Молоток свистит в воздухе. Термиты извиваются в своем разрушенном доме.
– Я был недостаточно быстр. Он набрел на девушку, набиравшую воду из родника. Снес ее с ног, – говорит Па. – Рванул ее платье прямо спереди. Она побежала домой, держа его за две половинки. Маленькая белая девочка с рыжими волосами. Сказала своему отцу, что какой-то сумасшедший негр напал на нее.
– Я остановил его, – говорит Ричи. – Ударил веткой. Достаточно сильно, чтобы отвадить от нее, достаточно сильно, чтобы он ударил меня по лицу.
– К тому времени все уже знали. Ричи и Синий бежали достаточно далеко и долго, до самого заката, и белые люди стали собираться. Все мужчины. Мальчики даже моложе Ричи в комбинезонах, свисавшие с кузовов пикапов. Казалось, их были тысячи. Они выглядели так, будто их лица были покрыты красным туманом в свете фар грузовика, а все остальное в темноте выглядело полностью черным: одежда, волосы, глаза. Я видел это в них: видел, как каждый из них, словно собака на охоте, склонился вперед от нетерпения. И их смех. Они не могли перестать смеяться. Я знал, что между ними двумя, между Синим и Ричи, они различий никаких делать не станут. Они увидят лишь двух негров, двух зверей, которые посмели тронуть белую женщину.
Ричи никогда не был таким неподвижным, таким тихим. Его рот замер открытым. Глаза расширились и потемнели. Он стоял на носках, словно высеченный из камня. Но каждая часть Па двигалась: его руки, когда он говорил; его плечи мягко складывались вперед, подобно увядшему цветку в самую жаркую пору дня. Я никогда не видел такого. Все линии его лица скользили друг по другу, как линии разлома земли. А под ними – боль. Упавшая кувалда.
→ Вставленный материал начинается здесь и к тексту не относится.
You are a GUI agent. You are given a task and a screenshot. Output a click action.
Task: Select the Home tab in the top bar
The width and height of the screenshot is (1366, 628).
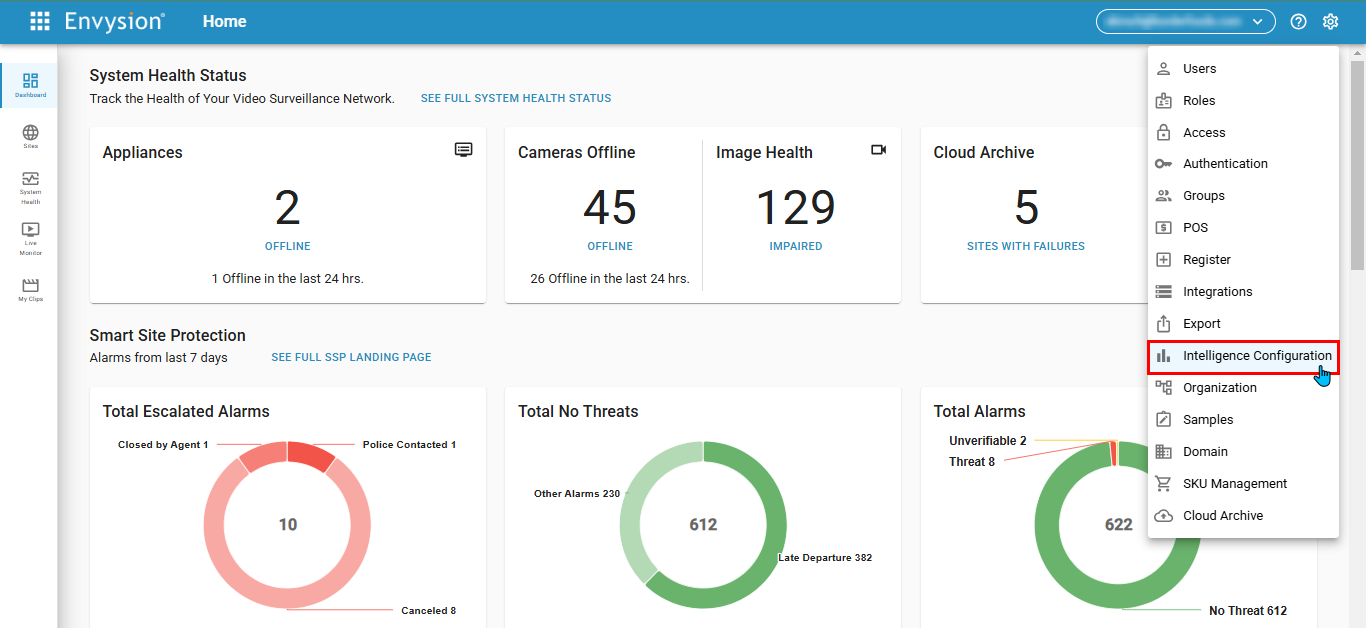224,21
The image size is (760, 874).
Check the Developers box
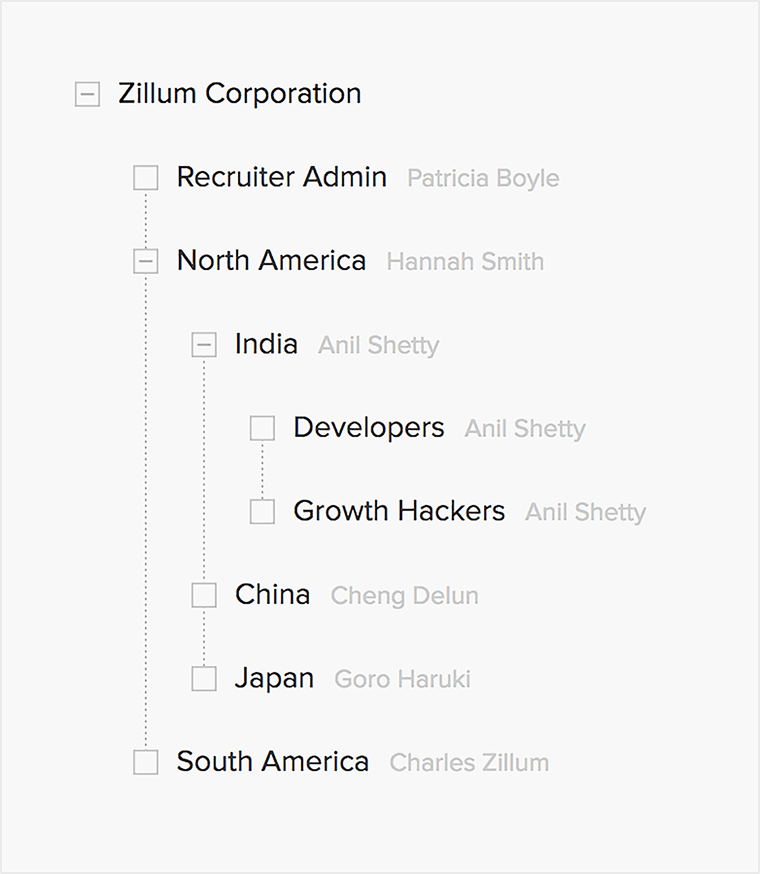(262, 428)
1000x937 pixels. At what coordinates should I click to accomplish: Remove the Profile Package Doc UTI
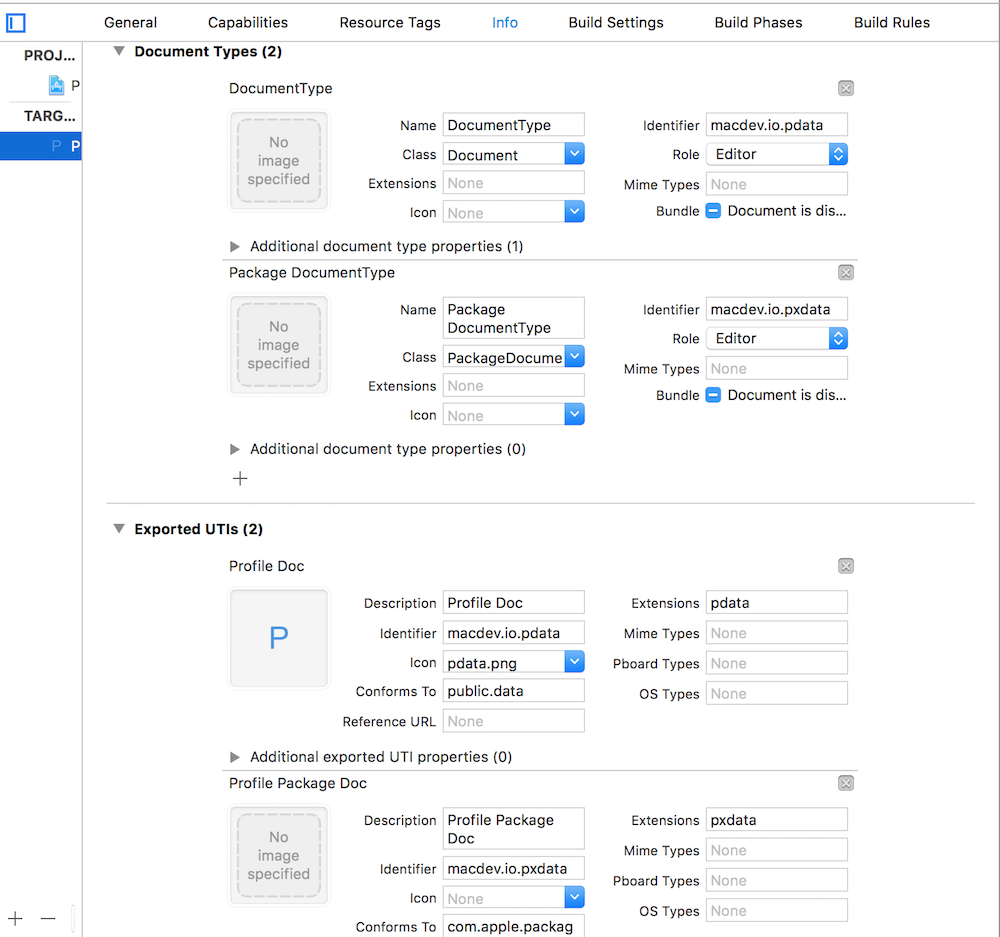(x=846, y=783)
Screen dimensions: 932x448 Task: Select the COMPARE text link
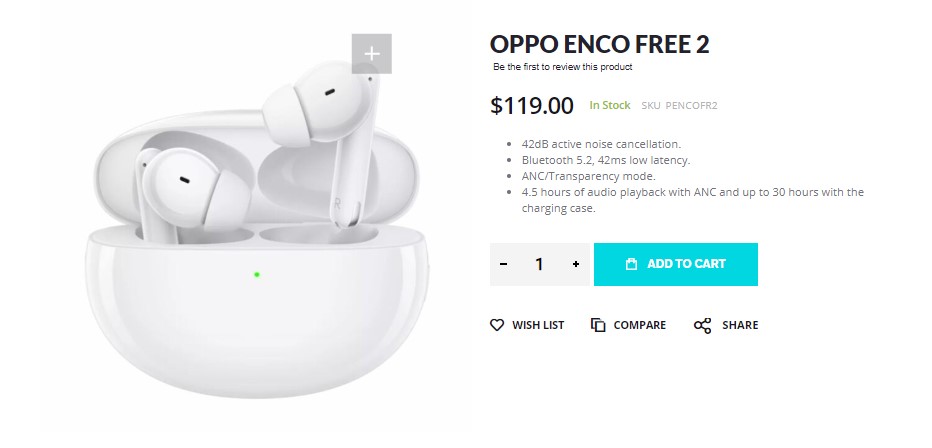click(x=640, y=325)
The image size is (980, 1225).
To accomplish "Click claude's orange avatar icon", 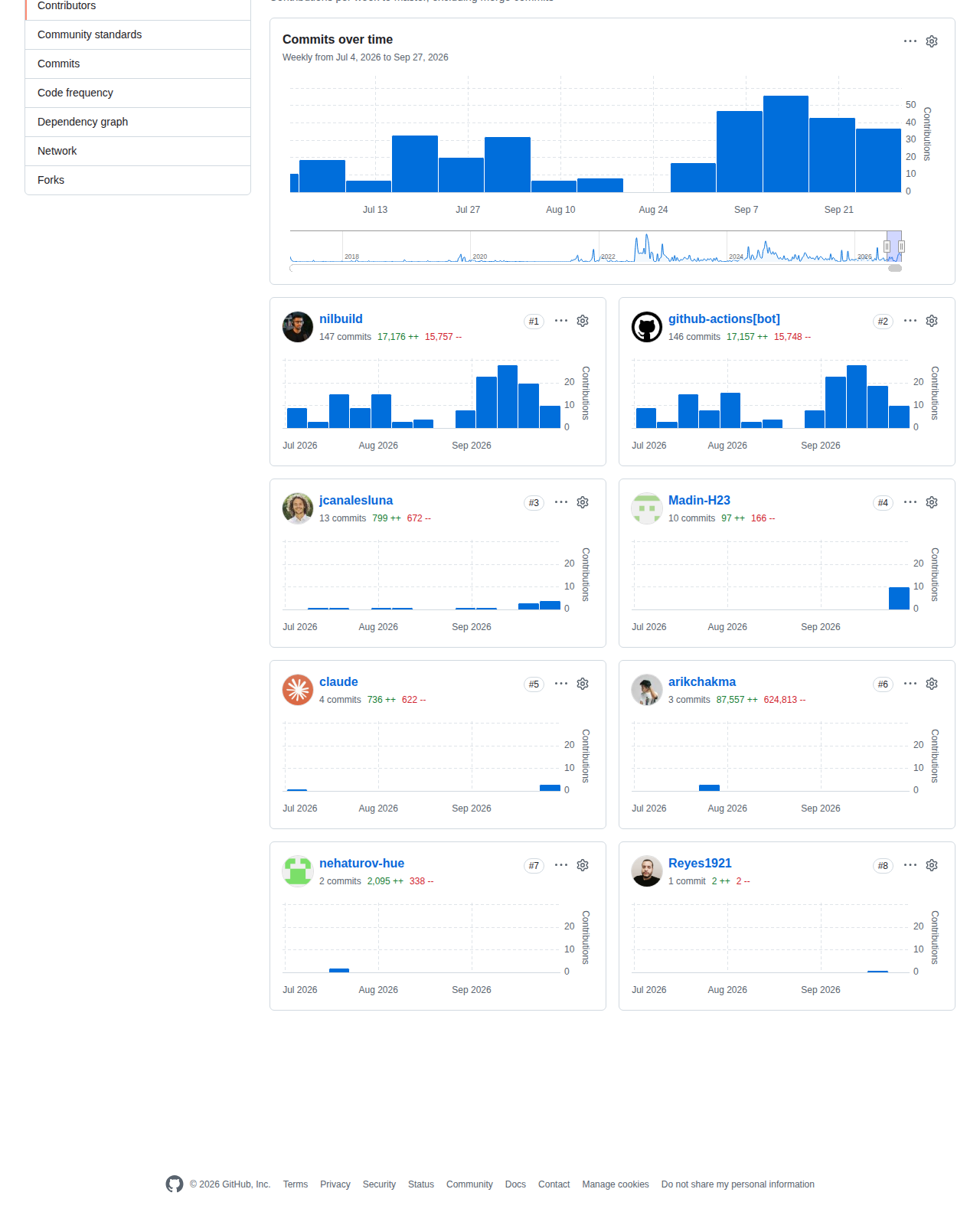I will pos(298,690).

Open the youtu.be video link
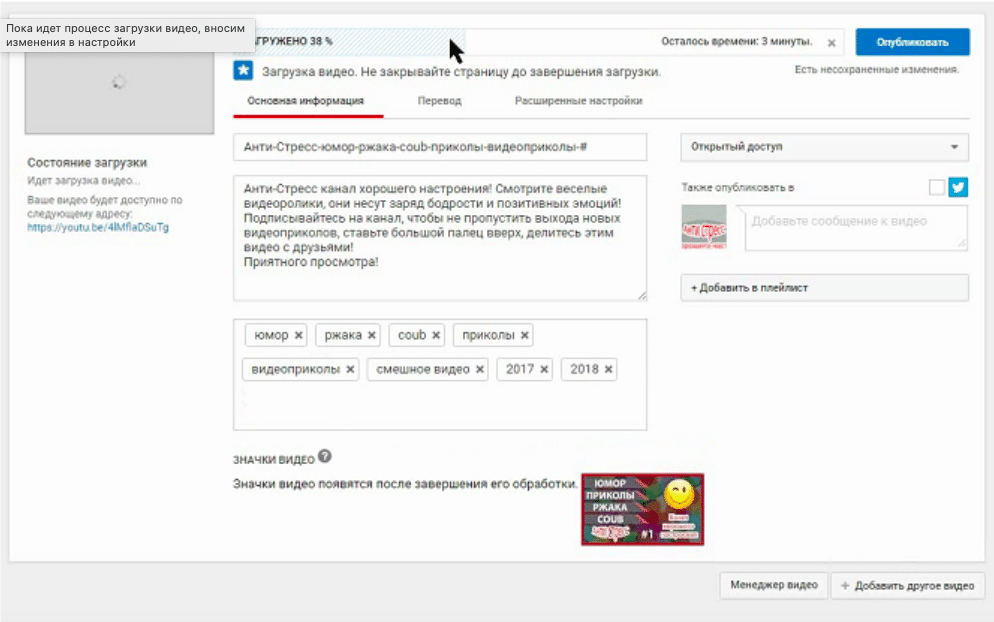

– Я выгнал псов за забор, за пределы Парчмана, в Дельту. Через плоскую равнину, через землю, высохшую и облысевшую от черных рук. Да. Грунт был черный, как эти самые руки, и рассыпчатый. Такой, что под ногами оставались четкие следы. Я шел по их следам, а собаки – по запаху, через колючие рощи, через коварные поля, мимо весенних лабазов к большим полям, большим домам, где собирались и роились белые мужчины и мальчики. Двигались как единое целое. Жаждали крови.
Па опустил голову, вытер пот о плечо. Постучал ногой – словно лошадь, предупреждающая перед ударом.
– Что случилось? – подгоняю его.
Па не поднимает глаз.
– Надзиратель и сержанты ехали на машинах по дороге, следуя за собаками. За их воем. Те мужчины выгнали своих собак, и один мальчик наткнулся на Синего. Он был на дереве в одной из рощ на западе. Мне пришлось аж зажмуриться от крика, который поднялся, когда они нашли его. Они начали стрелять из винтовок, и надзиратель с сержантами и доверенными стрелками поехали туда. Я взял своих псов к ноге. Ждал. Потому что они рвались не на запад, а на север, и я понял, что они выслеживали именно Ричи. Не прошло и пяти минут, как я увидел костер, который они разожгли, и понял, что происходит. Понял еще до того, как услышал крики Синего.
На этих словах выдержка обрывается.